Stored items

§

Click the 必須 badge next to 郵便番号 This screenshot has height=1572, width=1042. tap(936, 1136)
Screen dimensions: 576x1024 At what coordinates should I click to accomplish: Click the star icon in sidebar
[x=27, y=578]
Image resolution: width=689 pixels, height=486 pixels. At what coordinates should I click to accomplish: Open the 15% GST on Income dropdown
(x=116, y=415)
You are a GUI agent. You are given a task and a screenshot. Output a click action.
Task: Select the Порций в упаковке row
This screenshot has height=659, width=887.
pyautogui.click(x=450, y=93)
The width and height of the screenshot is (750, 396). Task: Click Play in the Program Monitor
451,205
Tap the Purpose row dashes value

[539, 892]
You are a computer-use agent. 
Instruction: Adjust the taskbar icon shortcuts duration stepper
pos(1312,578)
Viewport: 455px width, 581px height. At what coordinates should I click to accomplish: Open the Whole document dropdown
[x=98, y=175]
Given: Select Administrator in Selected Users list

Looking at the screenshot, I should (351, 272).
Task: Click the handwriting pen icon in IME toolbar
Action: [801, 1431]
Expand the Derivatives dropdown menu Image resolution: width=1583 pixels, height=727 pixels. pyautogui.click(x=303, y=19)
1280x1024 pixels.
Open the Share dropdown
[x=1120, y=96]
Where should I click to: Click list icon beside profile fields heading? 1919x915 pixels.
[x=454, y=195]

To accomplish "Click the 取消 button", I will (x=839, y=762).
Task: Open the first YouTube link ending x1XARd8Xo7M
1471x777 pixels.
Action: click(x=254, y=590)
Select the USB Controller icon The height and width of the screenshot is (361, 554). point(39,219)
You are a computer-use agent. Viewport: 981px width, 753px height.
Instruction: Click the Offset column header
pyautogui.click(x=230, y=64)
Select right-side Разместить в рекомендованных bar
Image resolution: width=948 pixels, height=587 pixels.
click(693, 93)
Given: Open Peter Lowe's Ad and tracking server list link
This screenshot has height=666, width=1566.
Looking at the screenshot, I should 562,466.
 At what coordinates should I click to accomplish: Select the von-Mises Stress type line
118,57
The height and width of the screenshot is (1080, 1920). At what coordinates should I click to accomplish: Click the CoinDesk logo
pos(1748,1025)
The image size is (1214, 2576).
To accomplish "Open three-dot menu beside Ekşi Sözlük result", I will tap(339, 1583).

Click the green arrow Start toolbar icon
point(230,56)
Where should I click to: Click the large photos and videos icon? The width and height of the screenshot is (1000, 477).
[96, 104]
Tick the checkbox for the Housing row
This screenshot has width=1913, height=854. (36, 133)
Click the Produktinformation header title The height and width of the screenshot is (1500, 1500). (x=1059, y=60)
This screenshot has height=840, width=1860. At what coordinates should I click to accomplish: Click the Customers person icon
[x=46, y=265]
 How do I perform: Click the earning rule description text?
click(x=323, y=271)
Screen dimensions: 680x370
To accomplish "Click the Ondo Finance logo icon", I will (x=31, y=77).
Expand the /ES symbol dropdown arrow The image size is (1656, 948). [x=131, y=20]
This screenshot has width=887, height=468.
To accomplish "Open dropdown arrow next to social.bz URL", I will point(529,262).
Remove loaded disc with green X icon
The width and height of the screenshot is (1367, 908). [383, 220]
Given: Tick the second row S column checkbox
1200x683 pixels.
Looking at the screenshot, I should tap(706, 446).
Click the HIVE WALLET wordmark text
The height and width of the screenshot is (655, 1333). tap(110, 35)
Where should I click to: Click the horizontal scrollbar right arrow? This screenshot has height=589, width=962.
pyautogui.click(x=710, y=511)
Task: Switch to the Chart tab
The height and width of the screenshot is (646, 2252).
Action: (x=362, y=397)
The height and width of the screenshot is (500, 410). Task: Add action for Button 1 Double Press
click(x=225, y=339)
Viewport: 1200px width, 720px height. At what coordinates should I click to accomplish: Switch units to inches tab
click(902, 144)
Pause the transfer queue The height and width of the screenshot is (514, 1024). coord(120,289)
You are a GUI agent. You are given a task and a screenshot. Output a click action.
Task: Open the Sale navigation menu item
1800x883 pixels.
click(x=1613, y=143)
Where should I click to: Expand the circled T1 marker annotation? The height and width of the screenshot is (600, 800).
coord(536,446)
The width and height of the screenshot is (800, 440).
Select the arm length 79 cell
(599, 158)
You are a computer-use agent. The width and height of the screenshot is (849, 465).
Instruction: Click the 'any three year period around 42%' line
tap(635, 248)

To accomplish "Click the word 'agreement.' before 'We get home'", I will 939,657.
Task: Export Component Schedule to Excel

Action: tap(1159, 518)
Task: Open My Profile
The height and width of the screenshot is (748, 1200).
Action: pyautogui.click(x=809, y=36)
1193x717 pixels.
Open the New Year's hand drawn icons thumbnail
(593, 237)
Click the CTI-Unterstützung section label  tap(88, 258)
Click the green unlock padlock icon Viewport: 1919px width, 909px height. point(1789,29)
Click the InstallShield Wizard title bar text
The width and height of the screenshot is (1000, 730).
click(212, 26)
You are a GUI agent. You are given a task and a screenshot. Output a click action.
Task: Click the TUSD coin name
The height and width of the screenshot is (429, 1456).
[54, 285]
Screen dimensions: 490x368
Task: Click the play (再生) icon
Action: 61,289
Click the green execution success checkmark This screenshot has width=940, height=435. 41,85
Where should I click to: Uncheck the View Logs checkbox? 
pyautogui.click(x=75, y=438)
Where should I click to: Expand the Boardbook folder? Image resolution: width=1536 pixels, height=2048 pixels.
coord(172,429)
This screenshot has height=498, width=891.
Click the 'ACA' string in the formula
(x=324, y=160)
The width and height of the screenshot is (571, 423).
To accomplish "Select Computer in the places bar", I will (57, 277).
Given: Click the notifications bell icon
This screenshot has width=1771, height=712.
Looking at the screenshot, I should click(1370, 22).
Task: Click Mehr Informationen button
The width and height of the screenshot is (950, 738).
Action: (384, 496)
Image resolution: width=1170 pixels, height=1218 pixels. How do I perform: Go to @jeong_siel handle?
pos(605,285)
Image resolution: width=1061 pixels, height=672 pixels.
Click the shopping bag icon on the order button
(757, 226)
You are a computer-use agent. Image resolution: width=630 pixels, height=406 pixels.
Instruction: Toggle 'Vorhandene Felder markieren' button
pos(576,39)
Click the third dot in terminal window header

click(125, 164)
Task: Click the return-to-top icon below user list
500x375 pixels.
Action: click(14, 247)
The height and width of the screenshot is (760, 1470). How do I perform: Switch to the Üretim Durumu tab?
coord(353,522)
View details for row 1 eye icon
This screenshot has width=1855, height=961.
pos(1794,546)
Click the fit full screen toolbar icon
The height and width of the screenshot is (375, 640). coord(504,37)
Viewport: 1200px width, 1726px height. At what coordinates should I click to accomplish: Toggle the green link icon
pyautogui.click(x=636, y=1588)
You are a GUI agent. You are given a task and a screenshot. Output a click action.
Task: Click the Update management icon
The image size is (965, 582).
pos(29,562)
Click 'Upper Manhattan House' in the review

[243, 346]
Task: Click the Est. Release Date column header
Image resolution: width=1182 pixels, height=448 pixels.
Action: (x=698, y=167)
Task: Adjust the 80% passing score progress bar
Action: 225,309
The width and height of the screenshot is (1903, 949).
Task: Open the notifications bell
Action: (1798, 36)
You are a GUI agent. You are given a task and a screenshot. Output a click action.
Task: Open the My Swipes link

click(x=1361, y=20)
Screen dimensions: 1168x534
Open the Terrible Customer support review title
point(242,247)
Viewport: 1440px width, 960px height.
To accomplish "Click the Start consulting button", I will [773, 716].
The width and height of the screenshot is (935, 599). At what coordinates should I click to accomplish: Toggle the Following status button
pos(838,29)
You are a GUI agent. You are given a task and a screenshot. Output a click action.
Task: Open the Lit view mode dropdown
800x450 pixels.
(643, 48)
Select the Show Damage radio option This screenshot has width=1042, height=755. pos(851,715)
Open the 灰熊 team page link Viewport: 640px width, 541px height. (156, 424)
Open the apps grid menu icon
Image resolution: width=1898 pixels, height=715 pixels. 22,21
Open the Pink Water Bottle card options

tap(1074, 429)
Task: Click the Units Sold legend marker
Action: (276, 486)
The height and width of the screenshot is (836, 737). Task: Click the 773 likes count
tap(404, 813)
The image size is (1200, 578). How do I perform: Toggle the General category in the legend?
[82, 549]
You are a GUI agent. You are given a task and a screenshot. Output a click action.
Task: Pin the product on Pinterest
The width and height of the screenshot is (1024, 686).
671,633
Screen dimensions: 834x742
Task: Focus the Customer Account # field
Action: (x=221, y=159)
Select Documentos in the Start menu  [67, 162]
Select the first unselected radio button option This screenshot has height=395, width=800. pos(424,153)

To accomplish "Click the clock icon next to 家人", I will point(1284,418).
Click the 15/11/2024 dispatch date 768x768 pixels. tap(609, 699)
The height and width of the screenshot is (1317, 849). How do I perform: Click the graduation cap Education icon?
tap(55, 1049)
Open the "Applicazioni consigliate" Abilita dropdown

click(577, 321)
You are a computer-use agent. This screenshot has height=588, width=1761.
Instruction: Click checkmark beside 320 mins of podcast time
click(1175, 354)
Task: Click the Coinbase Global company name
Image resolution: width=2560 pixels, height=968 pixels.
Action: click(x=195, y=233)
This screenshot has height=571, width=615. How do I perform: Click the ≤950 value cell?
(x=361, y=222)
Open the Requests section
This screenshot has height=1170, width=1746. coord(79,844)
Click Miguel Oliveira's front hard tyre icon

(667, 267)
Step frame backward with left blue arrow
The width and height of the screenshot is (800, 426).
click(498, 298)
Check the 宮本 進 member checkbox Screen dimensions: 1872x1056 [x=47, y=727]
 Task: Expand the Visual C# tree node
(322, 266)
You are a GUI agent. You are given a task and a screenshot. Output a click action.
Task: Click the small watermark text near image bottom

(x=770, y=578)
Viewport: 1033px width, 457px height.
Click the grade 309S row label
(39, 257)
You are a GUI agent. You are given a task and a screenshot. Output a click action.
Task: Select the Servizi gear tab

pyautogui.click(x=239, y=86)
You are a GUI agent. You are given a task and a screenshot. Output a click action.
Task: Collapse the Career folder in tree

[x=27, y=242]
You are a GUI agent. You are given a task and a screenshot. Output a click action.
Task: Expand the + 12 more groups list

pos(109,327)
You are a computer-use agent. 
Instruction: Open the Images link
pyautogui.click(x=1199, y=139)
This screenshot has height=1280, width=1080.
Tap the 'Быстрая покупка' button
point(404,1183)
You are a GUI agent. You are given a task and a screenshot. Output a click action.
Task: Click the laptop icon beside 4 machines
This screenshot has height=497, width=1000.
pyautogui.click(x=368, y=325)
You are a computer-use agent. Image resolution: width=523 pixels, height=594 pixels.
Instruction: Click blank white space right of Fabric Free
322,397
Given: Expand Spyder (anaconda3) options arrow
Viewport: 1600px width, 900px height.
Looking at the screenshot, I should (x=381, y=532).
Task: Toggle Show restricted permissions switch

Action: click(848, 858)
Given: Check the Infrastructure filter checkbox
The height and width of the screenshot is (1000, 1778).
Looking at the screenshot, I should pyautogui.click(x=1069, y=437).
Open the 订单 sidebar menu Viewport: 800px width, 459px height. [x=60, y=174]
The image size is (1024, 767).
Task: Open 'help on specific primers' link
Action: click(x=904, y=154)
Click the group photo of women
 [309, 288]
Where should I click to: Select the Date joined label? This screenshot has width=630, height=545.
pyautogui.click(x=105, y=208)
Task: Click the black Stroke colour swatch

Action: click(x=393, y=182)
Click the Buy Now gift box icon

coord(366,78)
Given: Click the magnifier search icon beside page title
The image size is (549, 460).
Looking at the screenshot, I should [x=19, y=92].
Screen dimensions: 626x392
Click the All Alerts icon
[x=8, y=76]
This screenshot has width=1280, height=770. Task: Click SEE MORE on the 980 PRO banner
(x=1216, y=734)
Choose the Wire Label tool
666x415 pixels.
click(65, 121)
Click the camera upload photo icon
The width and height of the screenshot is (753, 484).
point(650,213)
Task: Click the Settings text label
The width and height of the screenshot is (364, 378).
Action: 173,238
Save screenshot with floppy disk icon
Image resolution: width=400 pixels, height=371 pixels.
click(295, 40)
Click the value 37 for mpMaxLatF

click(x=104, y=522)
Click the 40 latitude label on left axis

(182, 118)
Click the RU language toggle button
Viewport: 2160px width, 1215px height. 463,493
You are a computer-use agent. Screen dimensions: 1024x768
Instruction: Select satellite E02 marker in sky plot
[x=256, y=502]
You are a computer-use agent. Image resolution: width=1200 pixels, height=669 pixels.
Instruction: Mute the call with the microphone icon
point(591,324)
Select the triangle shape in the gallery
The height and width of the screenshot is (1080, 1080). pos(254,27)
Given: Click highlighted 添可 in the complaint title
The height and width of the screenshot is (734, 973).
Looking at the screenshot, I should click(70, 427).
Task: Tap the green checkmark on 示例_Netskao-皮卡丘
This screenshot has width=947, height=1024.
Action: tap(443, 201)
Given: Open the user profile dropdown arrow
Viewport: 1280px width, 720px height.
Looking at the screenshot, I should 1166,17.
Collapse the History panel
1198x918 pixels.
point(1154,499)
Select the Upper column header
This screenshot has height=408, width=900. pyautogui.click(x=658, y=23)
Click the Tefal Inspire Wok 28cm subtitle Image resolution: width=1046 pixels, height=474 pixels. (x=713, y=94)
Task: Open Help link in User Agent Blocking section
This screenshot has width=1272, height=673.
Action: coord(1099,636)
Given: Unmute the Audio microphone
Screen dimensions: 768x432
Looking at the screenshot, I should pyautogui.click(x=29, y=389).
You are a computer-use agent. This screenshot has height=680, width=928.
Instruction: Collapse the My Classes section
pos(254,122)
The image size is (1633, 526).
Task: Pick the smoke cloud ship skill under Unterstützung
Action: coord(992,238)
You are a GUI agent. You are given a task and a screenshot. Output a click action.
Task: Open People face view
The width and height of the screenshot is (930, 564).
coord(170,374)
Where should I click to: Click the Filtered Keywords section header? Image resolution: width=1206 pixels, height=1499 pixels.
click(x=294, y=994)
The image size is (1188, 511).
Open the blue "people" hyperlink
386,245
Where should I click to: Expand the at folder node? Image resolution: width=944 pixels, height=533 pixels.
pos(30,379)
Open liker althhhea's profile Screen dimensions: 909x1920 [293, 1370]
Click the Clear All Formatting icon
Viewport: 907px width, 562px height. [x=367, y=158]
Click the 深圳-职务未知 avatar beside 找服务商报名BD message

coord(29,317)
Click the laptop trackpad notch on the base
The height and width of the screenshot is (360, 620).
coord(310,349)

§

▶ **PROBLEM TO WORK ON**
Take the line above containing "Task: Click the TUSD coin name", the line containing "The width and height of the screenshot is (571, 423).", and all lines in between, and copy them exactly without anything else.

▶ **WRITTEN RESPONSE**
Task: Click the TUSD coin name
The height and width of the screenshot is (429, 1456).
[54, 285]
Screen dimensions: 490x368
Task: Click the play (再生) icon
Action: 61,289
Click the green execution success checkmark This screenshot has width=940, height=435. 41,85
Where should I click to: Uncheck the View Logs checkbox? 
pyautogui.click(x=75, y=438)
Where should I click to: Expand the Boardbook folder? Image resolution: width=1536 pixels, height=2048 pixels.
coord(172,429)
This screenshot has height=498, width=891.
Click the 'ACA' string in the formula
(x=324, y=160)
The width and height of the screenshot is (571, 423).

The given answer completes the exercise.